**What to produce:** Print all entries below exactly as they appear.

**Given data:**
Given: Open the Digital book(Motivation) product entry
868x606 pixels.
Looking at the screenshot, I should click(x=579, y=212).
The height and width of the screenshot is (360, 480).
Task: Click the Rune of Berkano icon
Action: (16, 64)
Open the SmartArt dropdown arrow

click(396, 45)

**Output below:**
Given: Open the Digital book(Motivation) product entry
868x606 pixels.
Looking at the screenshot, I should click(x=579, y=212).
The height and width of the screenshot is (360, 480).
Task: Click the Rune of Berkano icon
Action: (16, 64)
Open the SmartArt dropdown arrow

click(396, 45)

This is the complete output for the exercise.